Well, they don’t “contain” the Internet. They are like “digital on-ramps” and if you click the Google link above, you can see the kids do just that. The big problem is…items that use “the demon Internet” are the learning resources that you want to include anyway. Things like Khan Academy, you know, things to LEARN with. So let’s just control that level of access….and the kids will just hack into it and push the laughable controls right out of the way.

I can go as far as to say “hey, most of these textbooks are online” (full disclosure: my daughter’s school has at least two of her textbooks online….I think i saw her carry a vocab book once this year so far. ) so maybe a good solution is to use the iPad devices at school, and leave them there. You know, in a homeroom charging station or something …
(yes Virginia there IS a Santa Claus – http://www.google.com/search?q=ipad+charging+station+multiple+ipads)

So you can use the cheaper digital textbook on the iPad at school, and the online one at home. Ta-Da! Drop in a rule that says “they can’t leave the building without a signed note from the Head of Ed Tech and the Principal” and BOOM! Done!

Our dear letter writer leaves us with a nugget of happiness:

“iPads are no replacements for the teacher and textbook, and they never will be. iPads will not make the classroom “come alive.” Rather, the classroom will die while technology thrives.”

Now where do we start? Every “flipped classroom” and site has said again….and again….and again…..that technology is no replacement for quality instruction. They ARE a great investment to replace the books, but NEVER to replace the teacher. You cannot replace a quality instructor to guide, teach, and mentor. But replace $5000 in textbooks that are obsolete when printed?
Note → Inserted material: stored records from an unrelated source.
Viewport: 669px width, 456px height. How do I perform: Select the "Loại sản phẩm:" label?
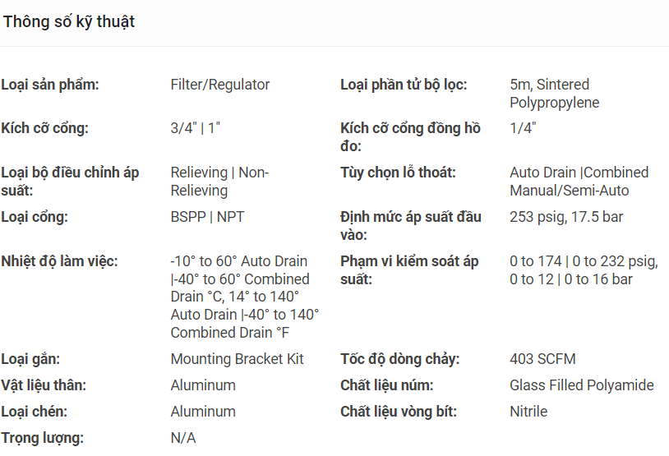[x=50, y=85]
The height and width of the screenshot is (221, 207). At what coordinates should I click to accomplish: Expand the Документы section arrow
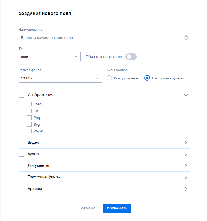186,166
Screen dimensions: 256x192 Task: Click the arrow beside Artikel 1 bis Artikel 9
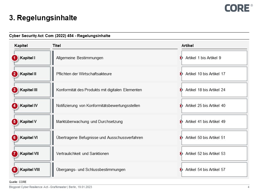(x=181, y=58)
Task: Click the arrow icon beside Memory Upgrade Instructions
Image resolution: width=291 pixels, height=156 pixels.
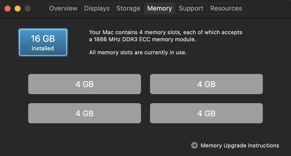Action: coord(195,145)
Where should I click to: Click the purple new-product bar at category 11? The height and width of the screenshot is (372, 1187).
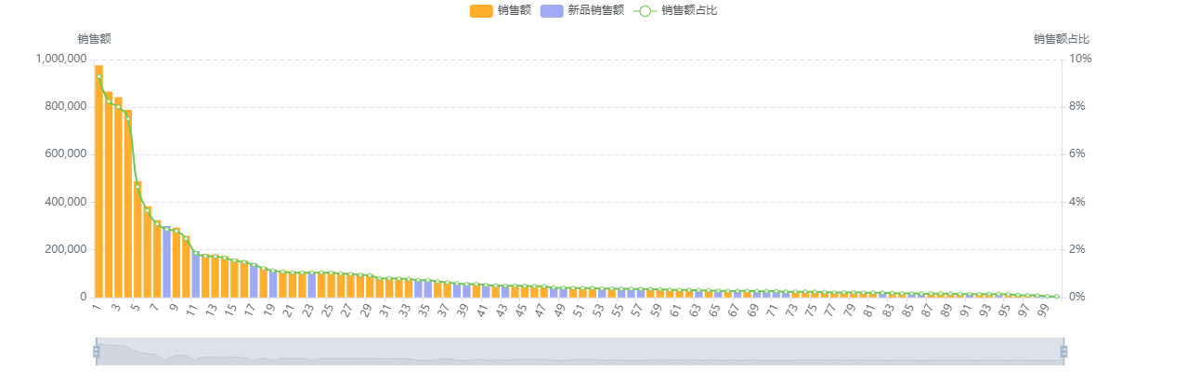[196, 274]
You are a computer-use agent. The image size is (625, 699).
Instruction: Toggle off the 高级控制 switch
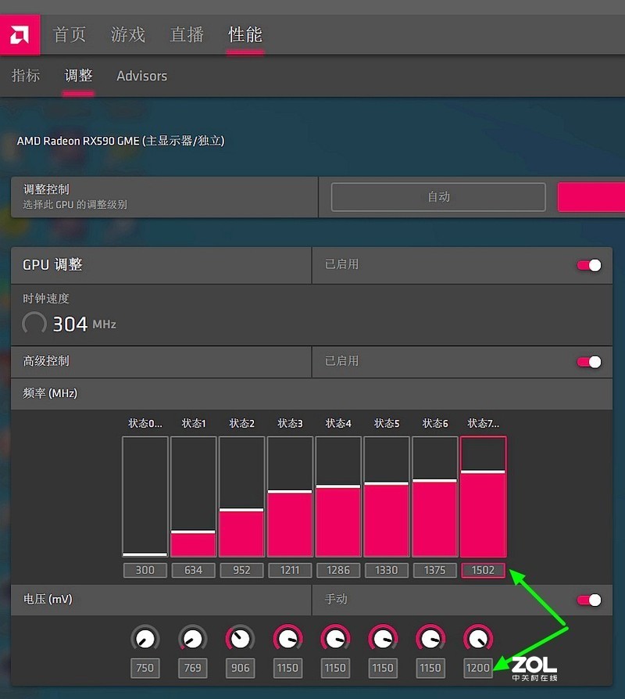click(x=588, y=361)
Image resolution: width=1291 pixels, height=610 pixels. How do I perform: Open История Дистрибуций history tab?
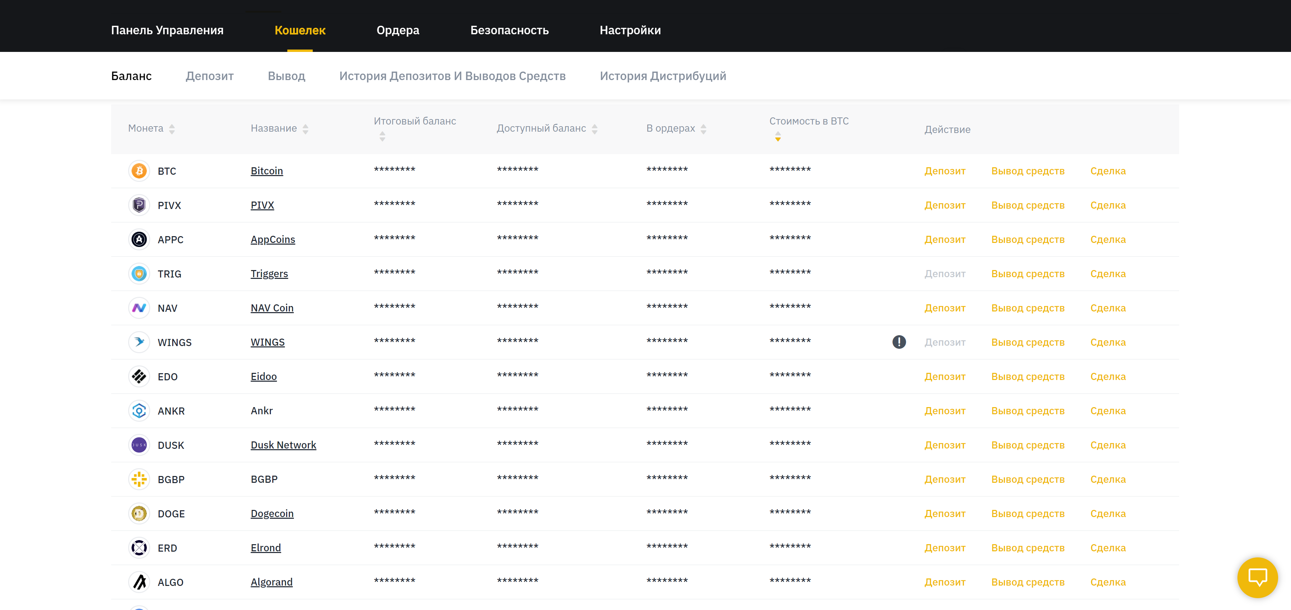(663, 76)
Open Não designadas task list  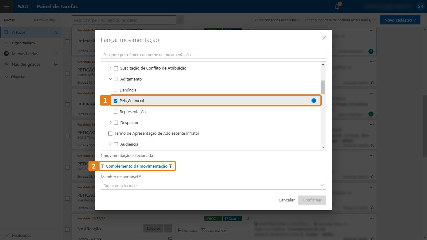[26, 65]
Uh, yeah you can.

Like any other piece of educational technology…a well trained and engaged educator with good quality tech can teach much more effectively and, god forbid, cause a student to …THINK and become more engaged because helps the student make the connection to the material.

And maybe, just maybe….we can stop teaching to the test and instead teach to the student.

Wouldn’t that be a great idea?

As for our letter writer Stravya, all I can say is that she won’t be “giving an Apple to the teacher”, and her essay gets a C-.

<pun intended>

 

“The Post-Lecture Classroom” http://feedly.com/k/14SkkDz

“Teachers Texting Students with Complete Privacy” http://feedly.com/k/1dyurpm

Tip of the old glass with a hearty EH to the tech giant Steve Dotto. If you aren’t listening to him, start today.http://dottotech.com

Or just Google Steve Dotto. Trust me, you will find him.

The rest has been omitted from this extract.